Okuma Parçası:
Bu yil sadece 20 sayfalik son tezin notlarini goturdum.. Okumadim, kapagini bile acmadim, artik aliskanlik yapmis ya bu huyum, hic de vicdan azabi filan duymadim..

Hic program yapmadim.. Saati sabahin altilarina kurup, yuruyus yapmak icin „uyanmamayi“ filan da denemedim..


Cay, simit, gazete keyiflerinde unuttum kendimi.. Herseyi o an nasilsa oyle yaptim.. Yani programsiz, plansiz.. Federico’nun keyfine uyarak, bazen biraz sizlanarak ama zamanin disinda bir tatil..

Bitmis bir de baktim ki..


26/VIII/2008’ROMA

11 Ağustos 2008 Pazartesi

NOTLAR....

Toplanan Veriler:

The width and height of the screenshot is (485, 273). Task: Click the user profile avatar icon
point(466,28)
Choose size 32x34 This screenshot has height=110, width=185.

Alıştırma Görevleri:
A. Okuma parçasına göre bu yıl kaç sayfalık tezin notları götürülmüştür?
B. Okuma parçasında "Bu yil sadece" sözcüklerinden "filan da denemedim.." sözcüklerine kadar uzanan bölümü aynen tekrarlayın.
C. Okuma parçasında "Cay, simit, gazete keyiflerinde" sözcükleriyle başlayan paragrafı, temel bilgilerini koruyarak madde madde yazın.

Görev Sonuçları:
A. Sadece 20 sayfalık son tezin notları götürülmüştür.

B.
Bu yil sadece 20 sayfalik son tezin notlarini goturdum.. Okumadim, kapagini bile acmadim, artik aliskanlik yapmis ya bu huyum, hic de vicdan azabi filan duymadim..

Hic program yapmadim.. Saati sabahin altilarina kurup, yuruyus yapmak icin „uyanmamayi“ filan da denemedim..

C.
- Çay, simit ve gazete keyifleri içinde kendini unutma
- Her şeyi o an nasılsa öyle, programsız ve plansız yapma
- Federico'nun keyfine uyma, bazen biraz sızlanma
- Zamanın dışında bir tatil geçirme